Page:
The Truth Shall Set You Free
- Amber R
- Mar 26
- 4 min read
We're knee-deep in a 5-year-old's regression phase. Suddenly, she's forgotten how to bathe and brush her teeth. And now, since the baby gets rocked to sleep, big sis demands her own nightly rocking concert.
This is tough on me, but I don't want to go all drill sergeant on my daughter. I get it—she sees the baby getting the VIP treatment because he's a toothpaste-challenged, dinner-table klutz. She doesn't remember when she was the star of the "extra attention" show at his age.
At the baby's 18-month checkup, the doc and I discussed toddler regression. The baby was having a meltdown over his new daycare class, exhibiting all the anxiety-fueled emotions. We talked about easing his anxiety and what to do if he didn't chill out. I asked if the same could apply to his sister, and the doc nodded. We chatted about her behavior changes and anxieties. It took me a while to connect the dots and understand that my girl was having anxiety (I'm not always the sharpest tool in the shed!).
A couple of weeks ago, we did the kindergarten registration dance. She got a sneak peek of her new school and met one of the kindergarten teachers. We've been on a shopping spree for new school clothes (I love a good deal!). We've discussed the new backpack, lunch box, and water cup. So many changes! Her fallback plan? Reverting to baby mode.

In the wise words of G.I. Joe, "knowing is half the battle." Now that I see my girl is dealing with anxiety, I can tackle her behavior differently. Even the doc advised that if things get too wild, I might have to put my foot down on her "baby" demands.

Rows:
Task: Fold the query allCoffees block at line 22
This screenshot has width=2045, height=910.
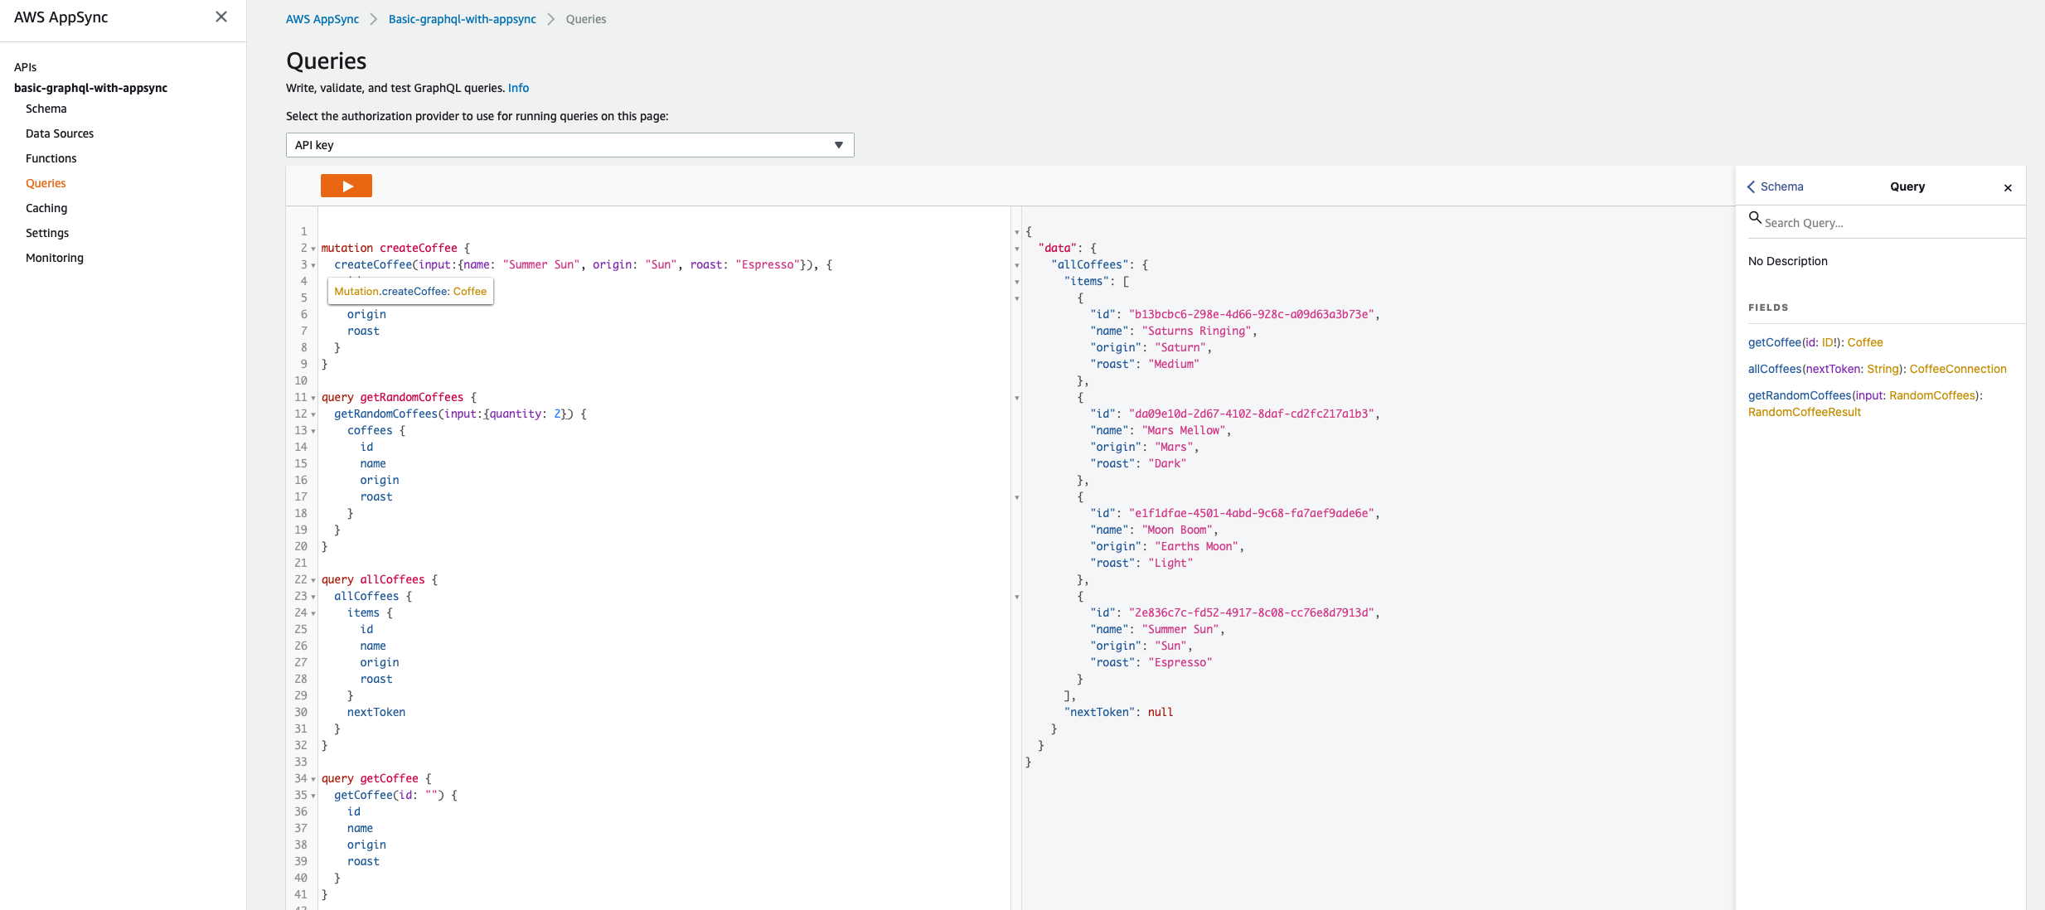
==
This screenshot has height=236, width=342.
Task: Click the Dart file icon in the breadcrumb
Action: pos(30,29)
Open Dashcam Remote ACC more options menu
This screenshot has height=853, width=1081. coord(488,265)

Given task 1: Echo the part of the blog post starting with "At the baby's" and going on through "to baby mode.", copying it word for word.
Given task 2: List the new school items that the blog post says were discussed with the daughter.
None of the data is needed for this work.

Worked answer 1:
At the baby's 18-month checkup, the doc and I discussed toddler regression. The baby was having a meltdown over his new daycare class, exhibiting all the anxiety-fueled emotions. We talked about easing his anxiety and what to do if he didn't chill out. I asked if the same could apply to his sister, and the doc nodded. We chatted about her behavior changes and anxieties. It took me a while to connect the dots and understand that my girl was having anxiety (I'm not always the sharpest tool in the shed!).
A couple of weeks ago, we did the kindergarten registration dance. She got a sneak peek of her new school and met one of the kindergarten teachers. We've been on a shopping spree for new school clothes (I love a good deal!). We've discussed the new backpack, lunch box, and water cup. So many changes! Her fallback plan? Reverting to baby mode.

Worked answer 2: backpack, lunch box, water cup